Records shown ::
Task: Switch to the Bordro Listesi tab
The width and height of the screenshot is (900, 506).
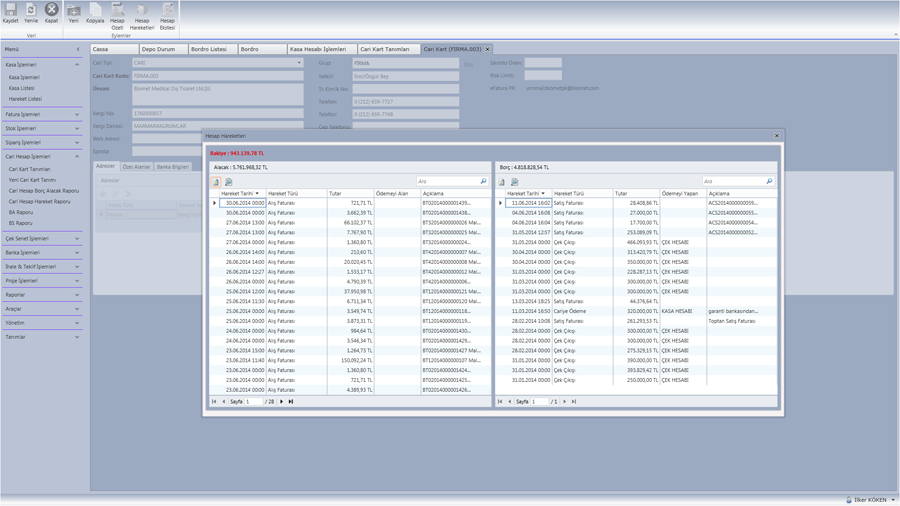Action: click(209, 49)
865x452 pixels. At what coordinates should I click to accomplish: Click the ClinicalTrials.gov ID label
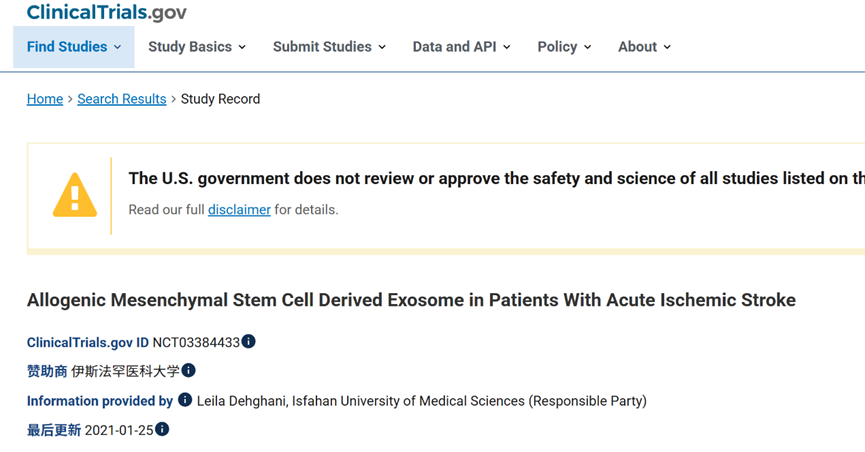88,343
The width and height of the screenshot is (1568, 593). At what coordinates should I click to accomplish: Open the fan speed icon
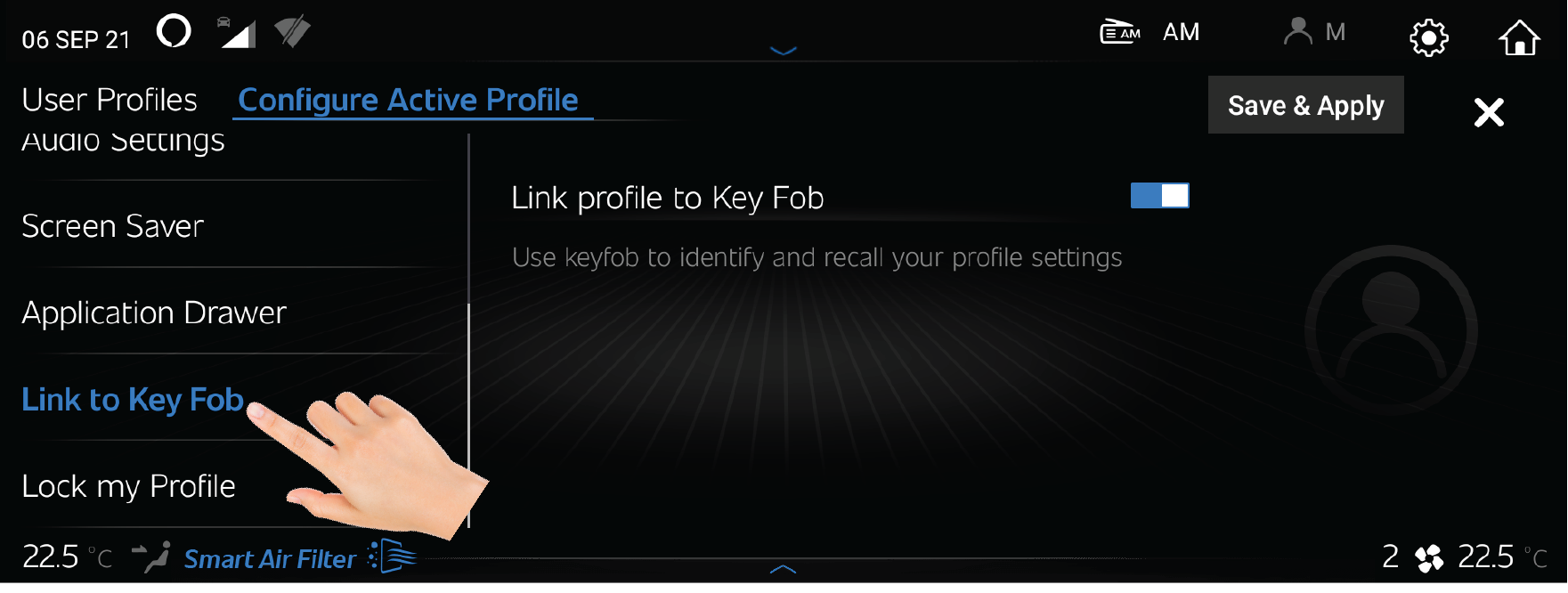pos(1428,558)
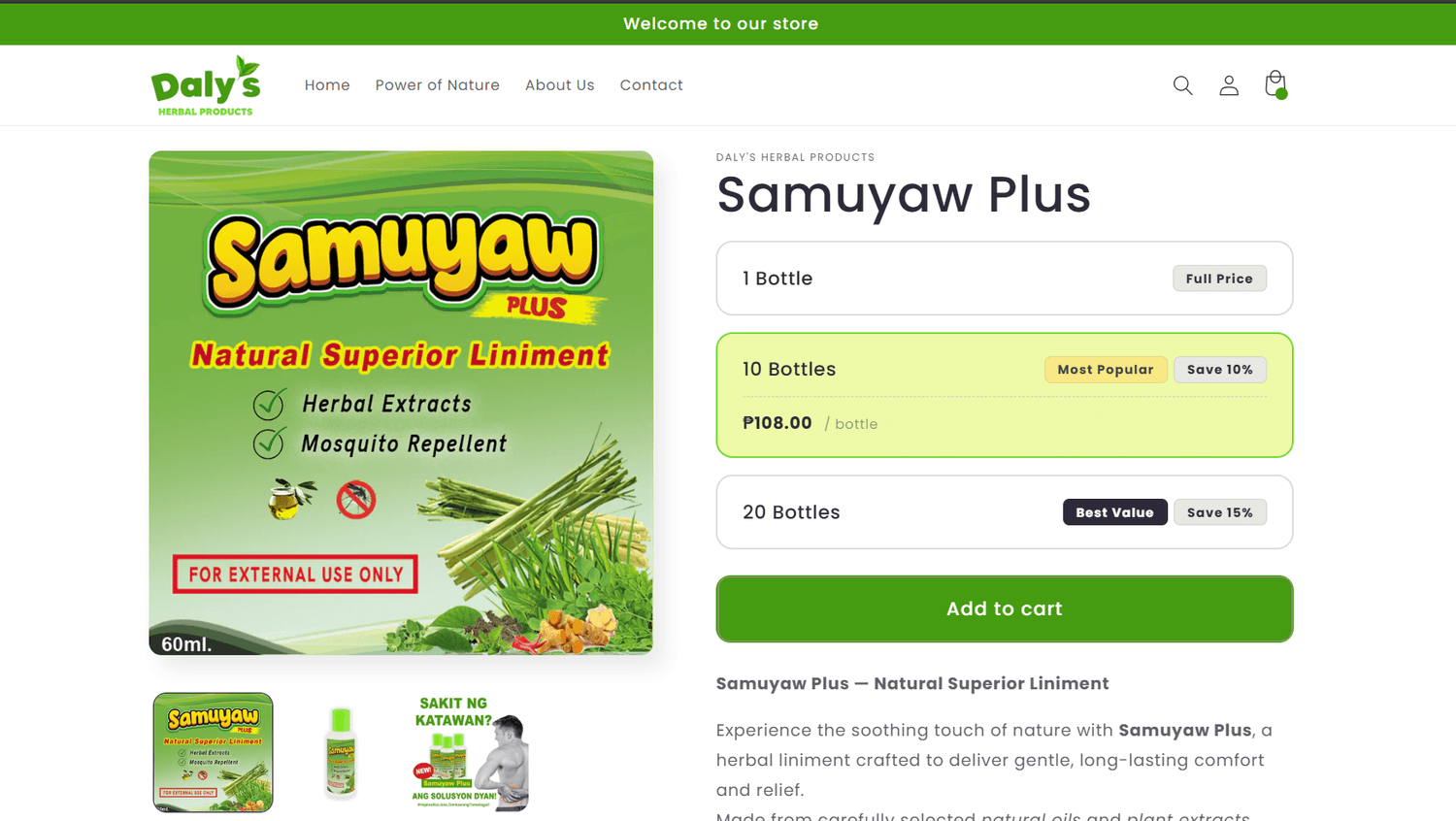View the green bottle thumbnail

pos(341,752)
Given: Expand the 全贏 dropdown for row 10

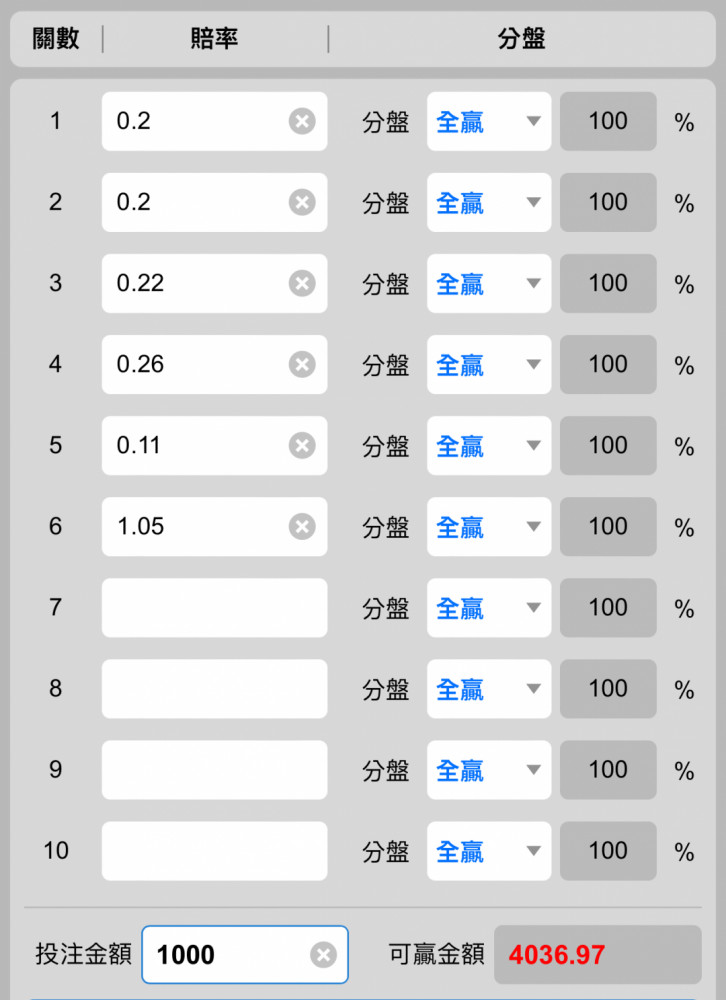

Task prompt :: What you return must match the entries above exactly, apart from the pictures, which are left out.

Task solution ::
Task: Switch to the Bordro Listesi tab
The width and height of the screenshot is (900, 506).
Action: click(209, 49)
865x452 pixels. At what coordinates should I click to accomplish: Click the ClinicalTrials.gov ID label
88,343
The width and height of the screenshot is (1568, 593). At what coordinates should I click to accomplish: Open the fan speed icon
pos(1428,558)
View the green bottle thumbnail

pos(341,752)
Given: Expand the 全贏 dropdown for row 10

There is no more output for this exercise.